Foreign exchange house of the year: HSBC
Reliable liquidity provision and an eye for opportunity has led HSBC to expand a solid foreign exchange offering across the Asia-Pacific region
A capacity to absorb risk, wedded to a sharp sense of timing, has made HSBC a prize-fighter in foreign exchange. Its ring, Asia's foreign exchange market, is growing in size and sophistication, supported by deregulation in mainland China and innovation among global banks. HSBC has been swift to adapt in this rapidly changing environment and turn challenges into opportunities.
"Forex is the most liquid market, but lately we have noticed that this liquidity can suddenly disappear at a point in time. What sets us apart is that during such periods we were able to provide liquidity to our clients through our large internal pool of liquidity, hence we did not need to rely on the interbank market. This was something cherished by our clients," says Hossein Zaimi, HSBC's head of trading in Asia-Pacific.

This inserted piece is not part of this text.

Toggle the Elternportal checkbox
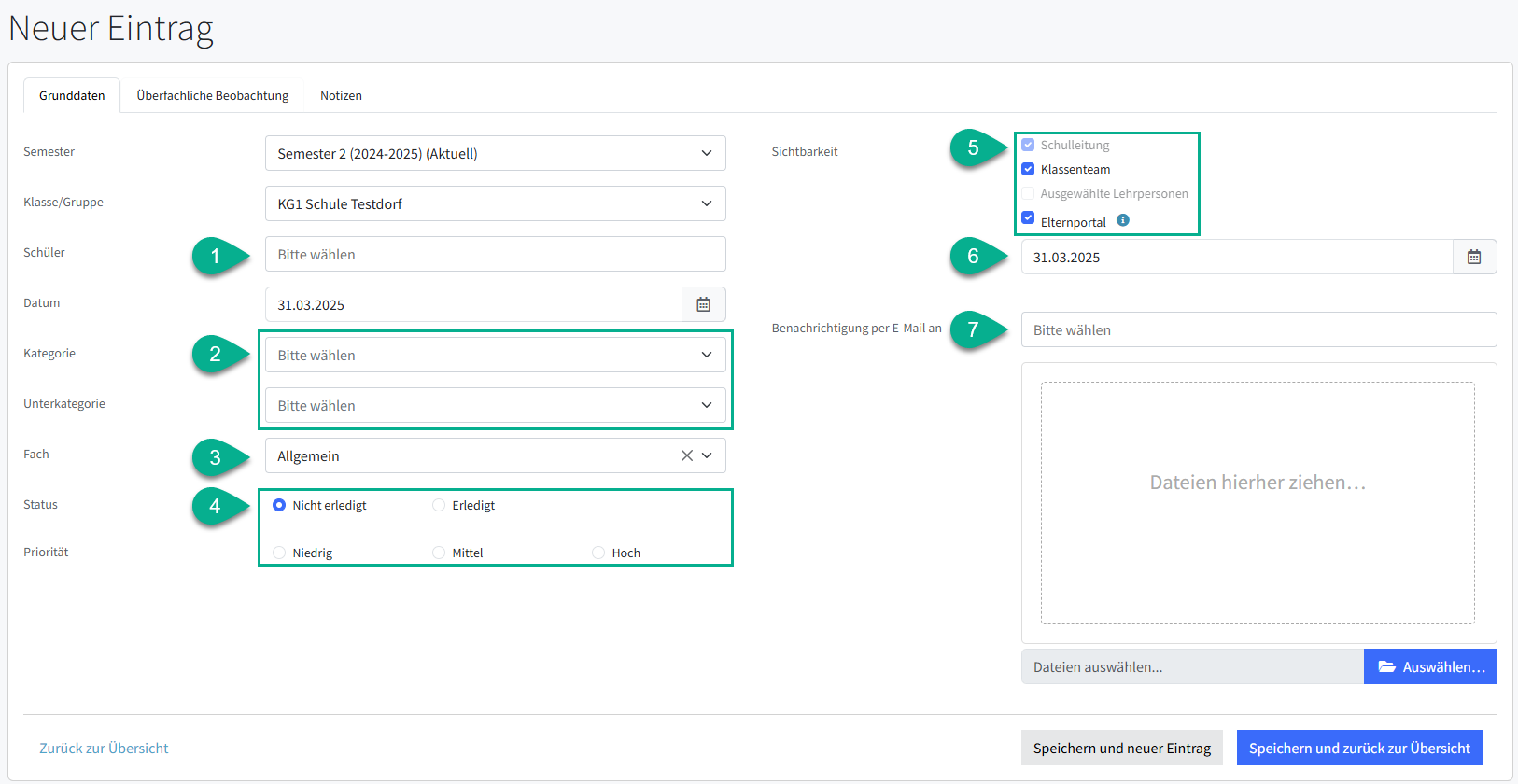The height and width of the screenshot is (784, 1518). tap(1028, 218)
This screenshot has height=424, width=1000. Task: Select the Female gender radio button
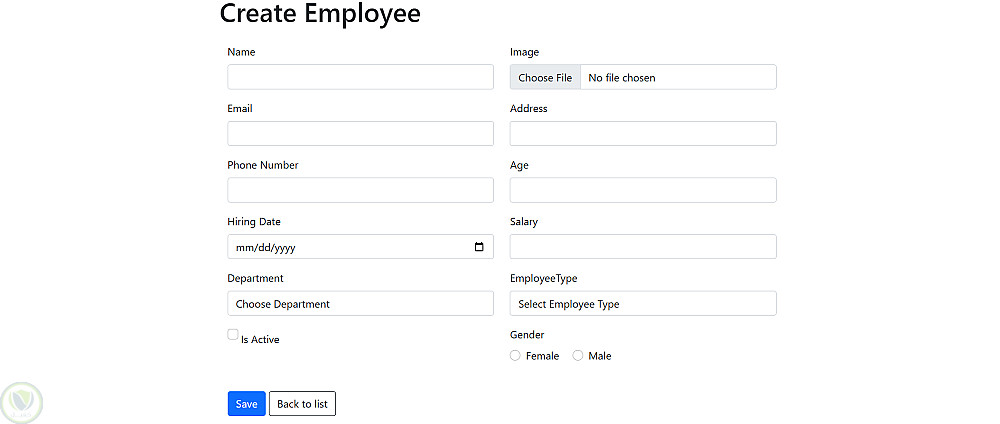tap(516, 356)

One deal aptly demonstrates this advantage. Here, HSBC serviced a client-managing hedge fund and real money accounts that needed a very large renminbi derivatives trade transacted at a fixed price, but executed over a time period that threatened renminbi volatility. The size of the trade and time requested by the client made the deal unpalatable for a number of competitors, but HSBC was able to absorb the risk in its global business and transact with minimal market disruption.
The eyes of the Asian forex market fixed on Taiwan last year as new regulation was rushed through in reaction to a series of losses suffered by some corporates, which ran large target redemption forward (Tarf) positions that turned south as the renminbi tumbled against the dollar. The new rules ban the sale of long-tenor Tarfs that do not incorporate a stop-loss safeguard – forcing banks to innovate.
HSBC stole a march on its competitors by pre-developing a floored autocallable forward while the Taiwanese regulator and local banking association were still deciding upon the requirements. The structure incorporates a dual target redemption feature – automatically knocking out if either an upside target profit level is achieved or a downside loss limit is breached.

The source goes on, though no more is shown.